Problem to solve »
Where "screenshot" appears in a line of the entries below, that line should be copied.

Material provided »

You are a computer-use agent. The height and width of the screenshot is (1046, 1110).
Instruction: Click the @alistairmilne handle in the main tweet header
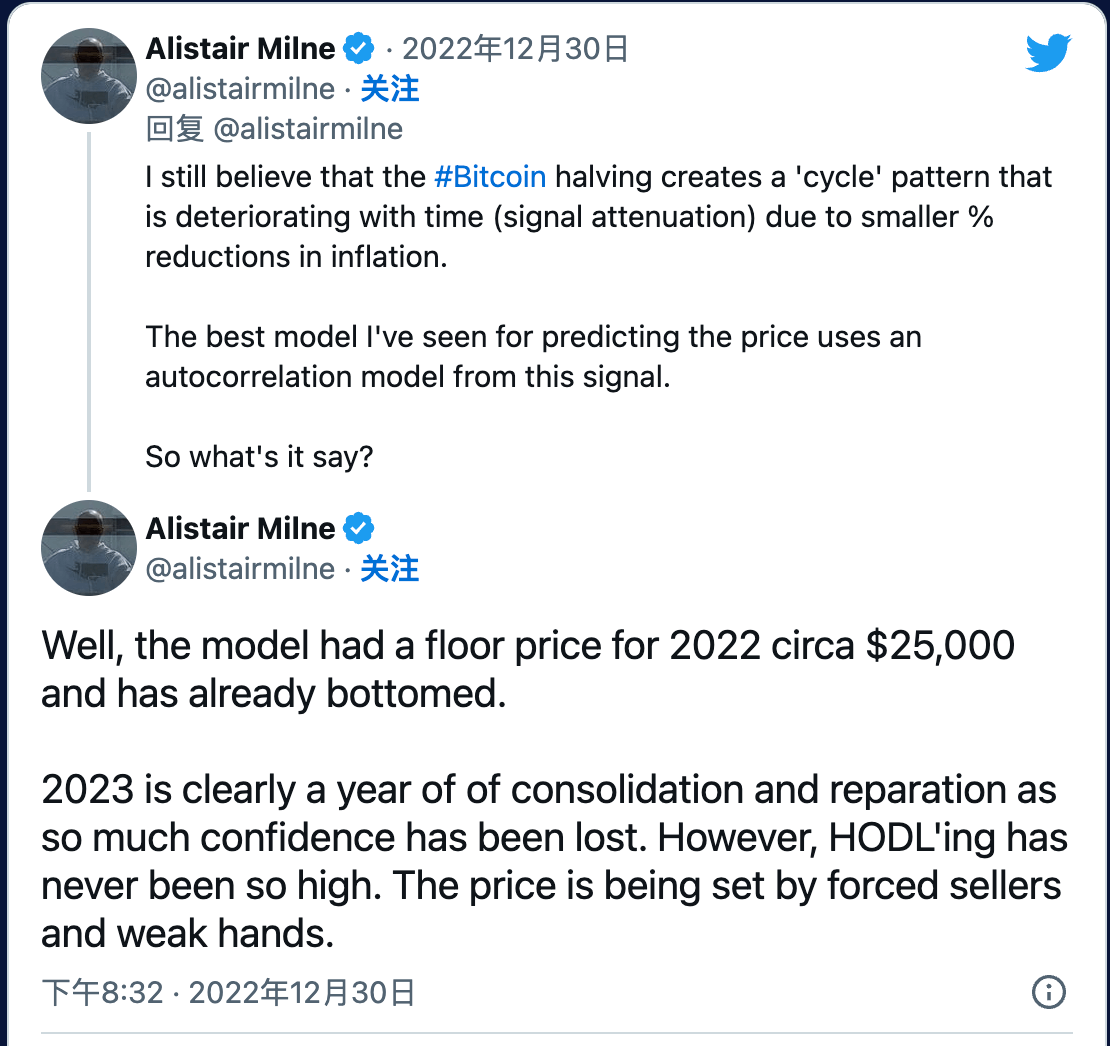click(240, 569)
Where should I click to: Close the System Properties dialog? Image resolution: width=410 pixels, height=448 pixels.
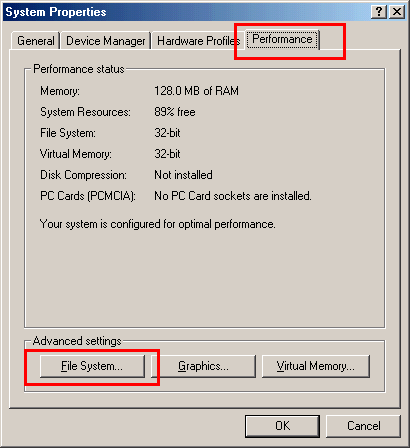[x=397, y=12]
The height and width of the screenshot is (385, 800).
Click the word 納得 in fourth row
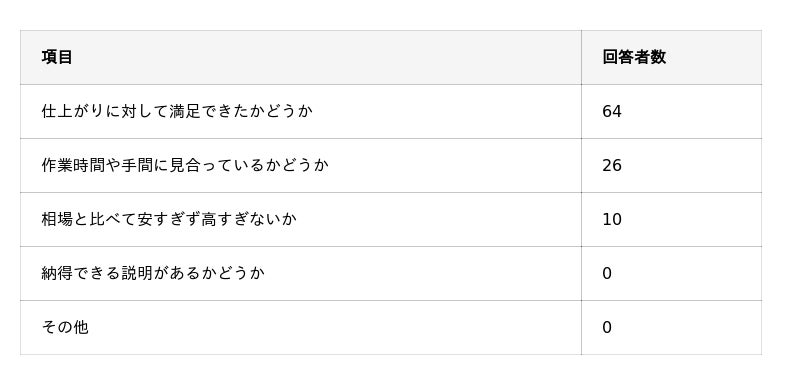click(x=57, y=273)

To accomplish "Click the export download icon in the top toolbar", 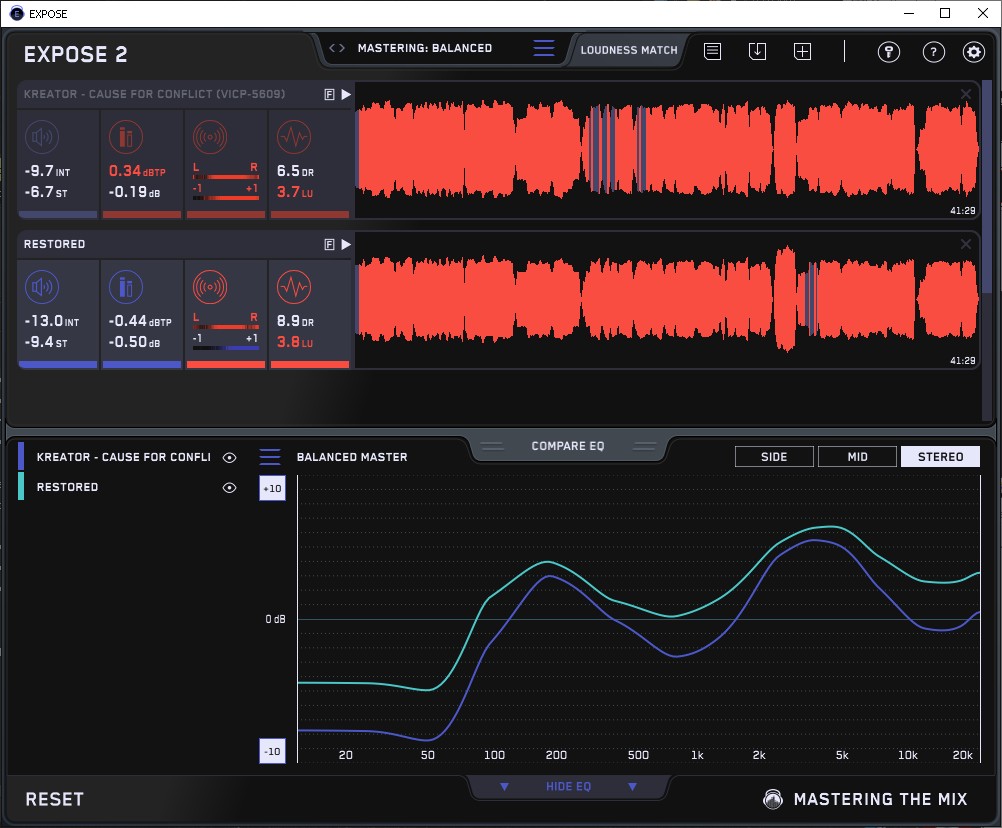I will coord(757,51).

* * *

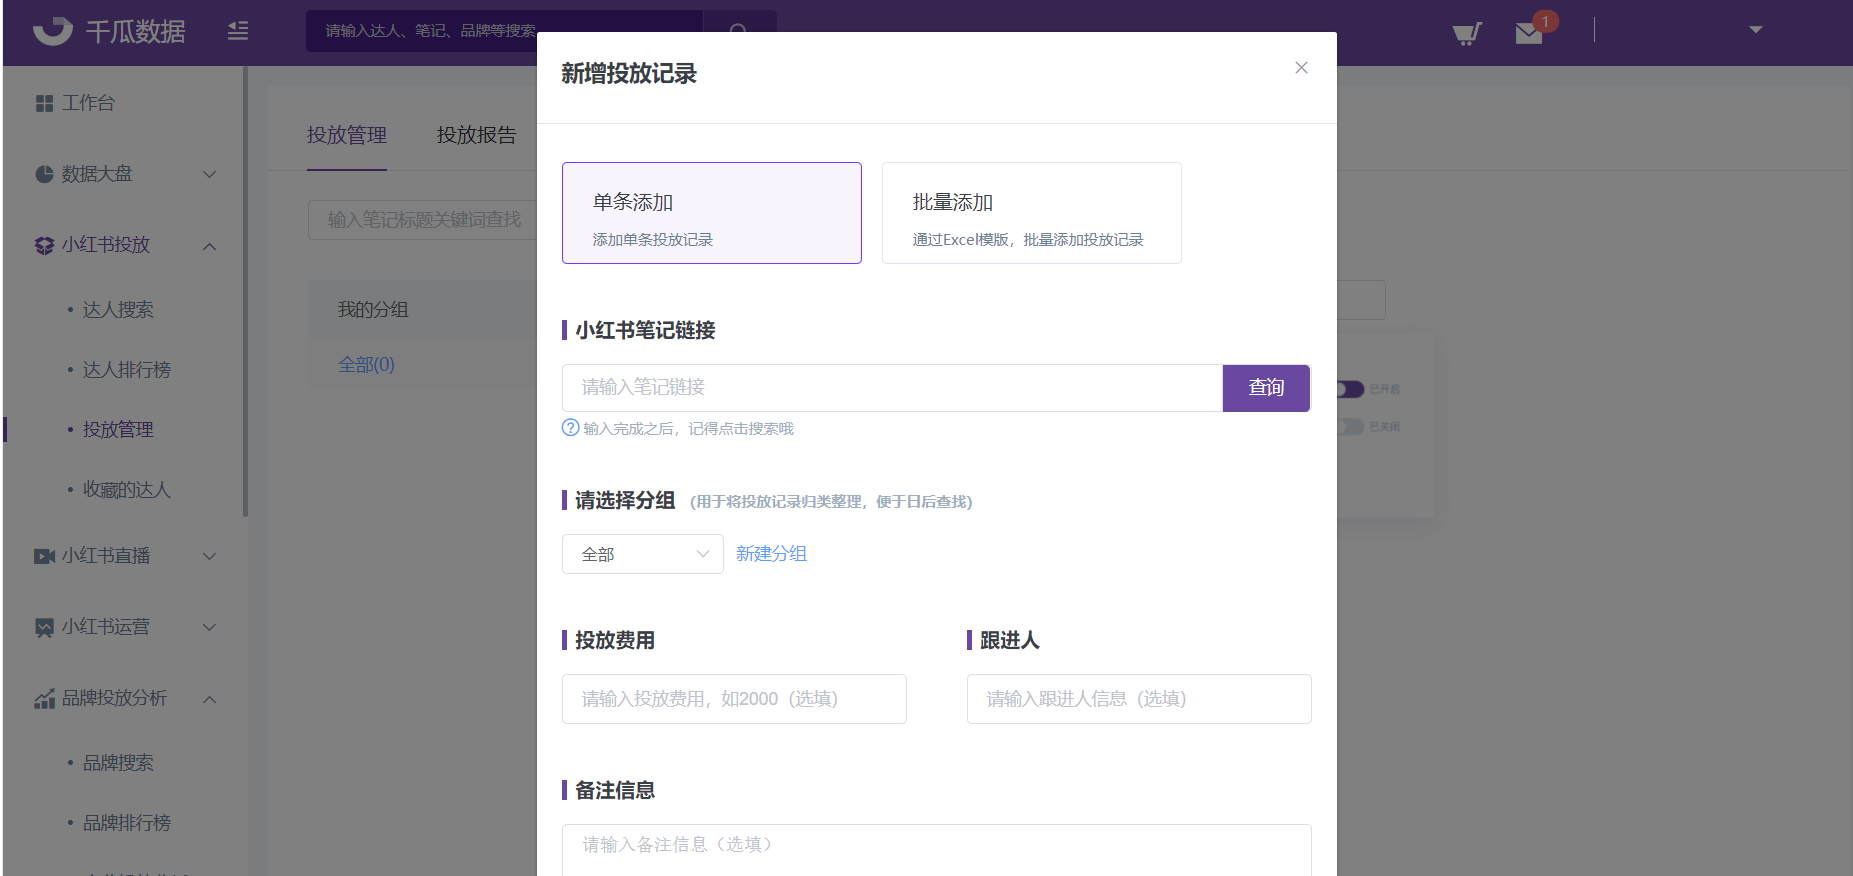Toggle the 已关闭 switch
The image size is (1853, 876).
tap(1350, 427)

==

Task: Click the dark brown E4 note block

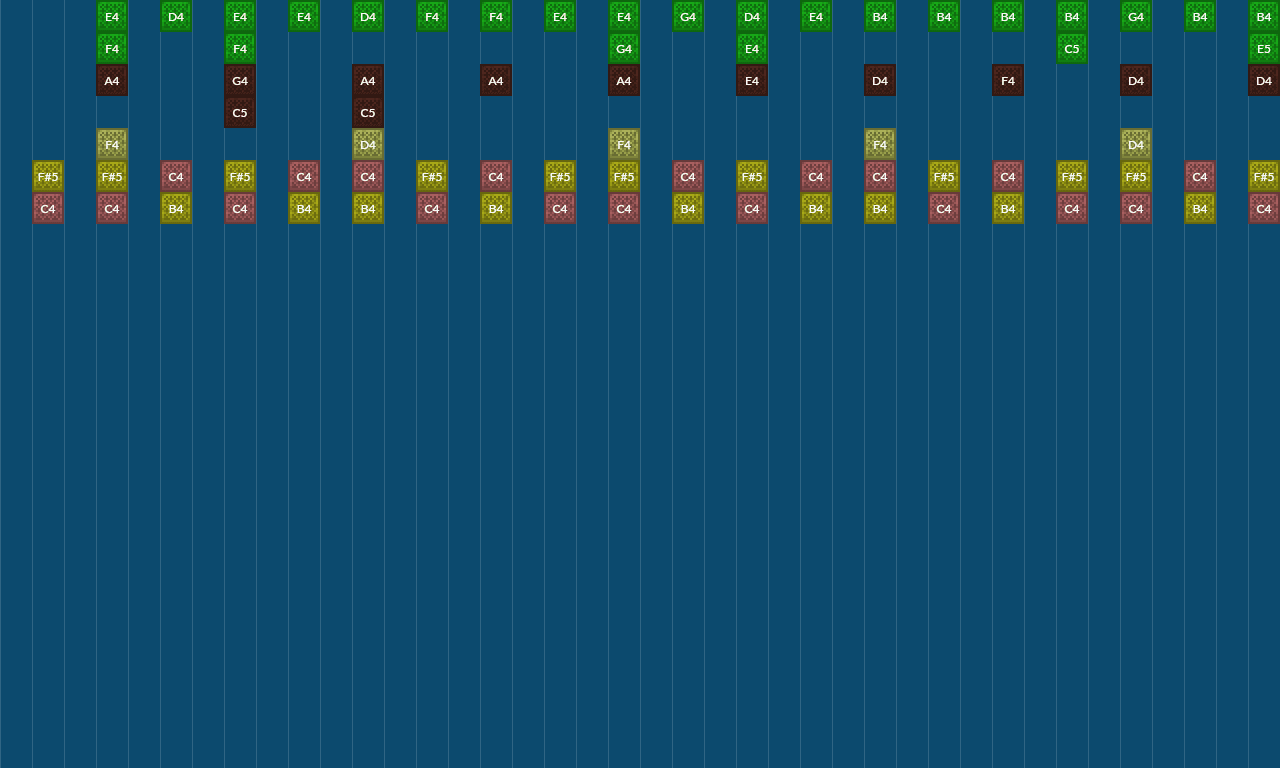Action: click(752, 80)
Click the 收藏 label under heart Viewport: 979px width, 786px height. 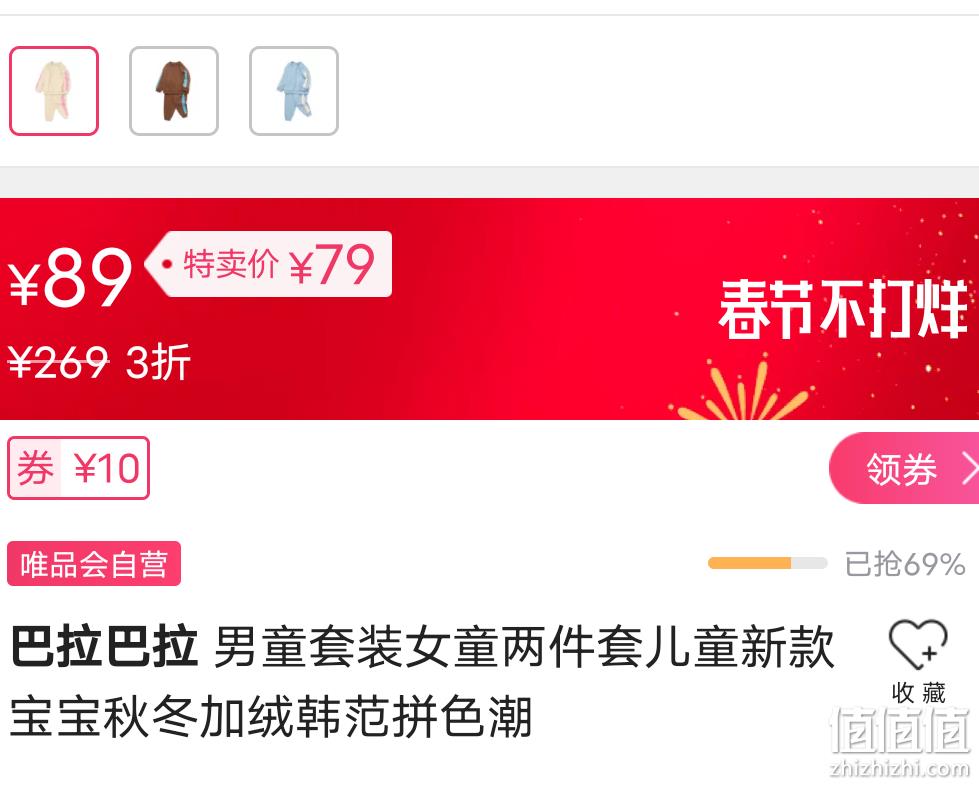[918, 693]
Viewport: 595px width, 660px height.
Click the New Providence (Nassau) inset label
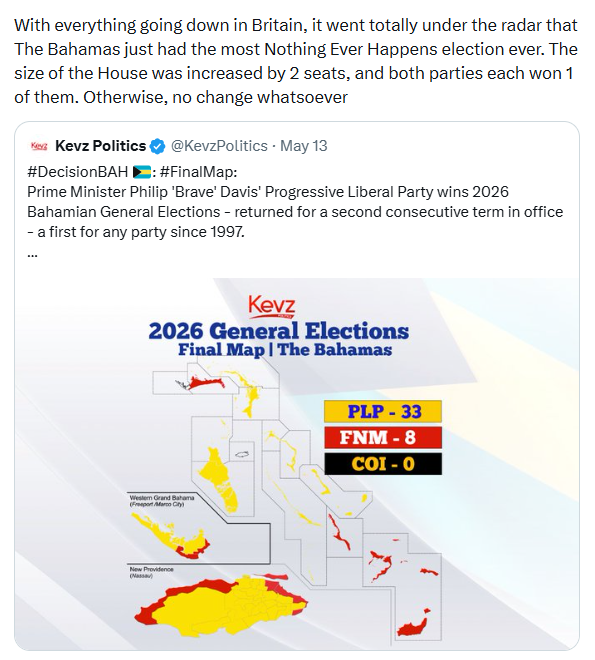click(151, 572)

Solution for this exercise »
You are a computer-use agent. The height and width of the screenshot is (1046, 1110).
The height and width of the screenshot is (385, 800).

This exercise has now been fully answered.